In this week’s Success Newsletter, I would like to reveal the secret to winning friends.
First a quick update:
**** Apology – Not everyone received yesterday’s email alerting you that I have only 3 spaces left and I am going to make it easier for you to be one of the select few to get one of those last 3 places …for my “Subconscious Rapid Transformation Technique” training and certification program. A couple of people asked if we could help out with a payment plan and we have done that. Hurry now to get hold of the secrets to my unique therapeutic technique to get faster results for your clients, while making more per session, and in half the time: http://patrickwanis.com/srtt/srtt.asp You can get the video again here, or once the video has begun to play, skip it by pressing the “Sign Up Now” button.
Now, let’s talk about how to win friends.
This week, I presented a training program/workshop for Equinox fitness in New York City on “The Psychology of Persuasion and Communication.” One of the key points I made is that it is critical to understand the difference between needs and desires.
Most people confuse desires for needs.
We need food, water, shelter and physical love to survive. And yes, we do have some basic emotional needs for happiness and fulfillment but we can still survive without these (see my newsletter “Getting your six needs” http://patrickwanis.com/blog/index.php/2010/06/30/getting-your-six-needs/) but most of what we call needs are actually desires. We want and seek love, approval, acceptance, recognition, praise, encouragement, a sense of belonging, attention, validation, significance, friendship, companionship, etc.
As modern life continues to become faster, our interactions with people become briefer, less personal and less meaningful. Facebook and other social media give us the opportunity to meet and connect with new people and old friends. But what it also does is create an artificial connection – a quick exchange of simplistic information – we know what our friend is doing in the moment but we don’t have a real conversation where we listen and ask questions and rarely are we in front of the other person, in their presence. A key reason that most people create a facebook account and post photos, messages and details about their activities and lives is the hope to get attention, be noticed and feel significant.
Our attempt to make our lives easier and more comfortable has only served to make it more complicated and stressful as we try to keep up with and return calls, text messages, facebook messages, and emails.

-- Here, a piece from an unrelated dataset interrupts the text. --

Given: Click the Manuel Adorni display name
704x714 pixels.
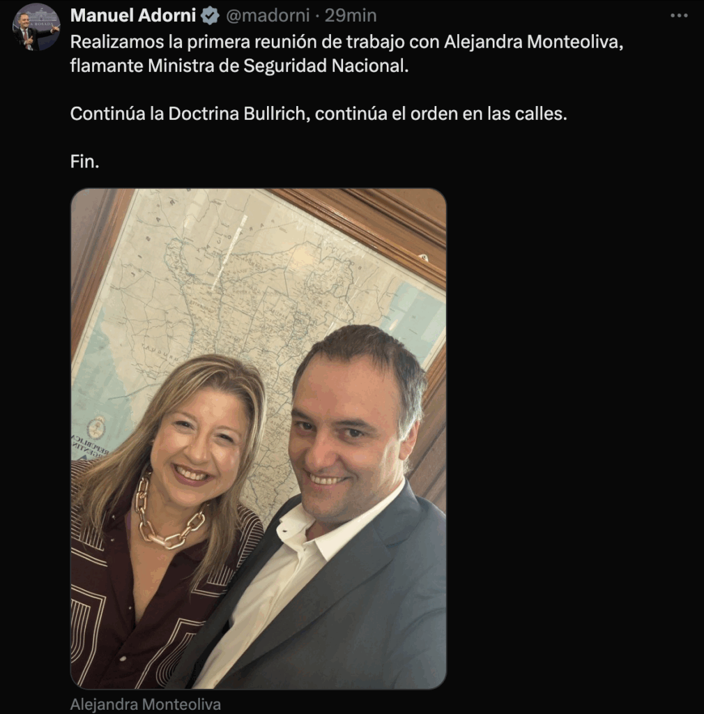Looking at the screenshot, I should pyautogui.click(x=133, y=15).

The result is a barrage of distractions, consuming our time, and robbing us of quality time for our friends and family. A common complaint I here from clients is the desire for someone to express a sincere interest in them and their lives.
When you express a sincere interest in another person, you are also telling them that they are significant. And feeling significant raises one’s self-esteem.
Sonya grew up in a family where her parents were both working and when they were home, they were often arguing. Sonya said her parents barely noticed her and didn’t take the time to sit down and ask her about school, her friends or her interests. Sonya felt and concluded that she was invisible, insignificant and, that no one cared about her or was interested in her. In turn, Sonya grew up doing whatever she could to get people to notice her and give her attention; she painted her body with tattoos, wore revealing clothes, slept around and even joined a gang in the hope that someone might view her as significant.
Thus, one of the key ways to win friends is to make them feel significant.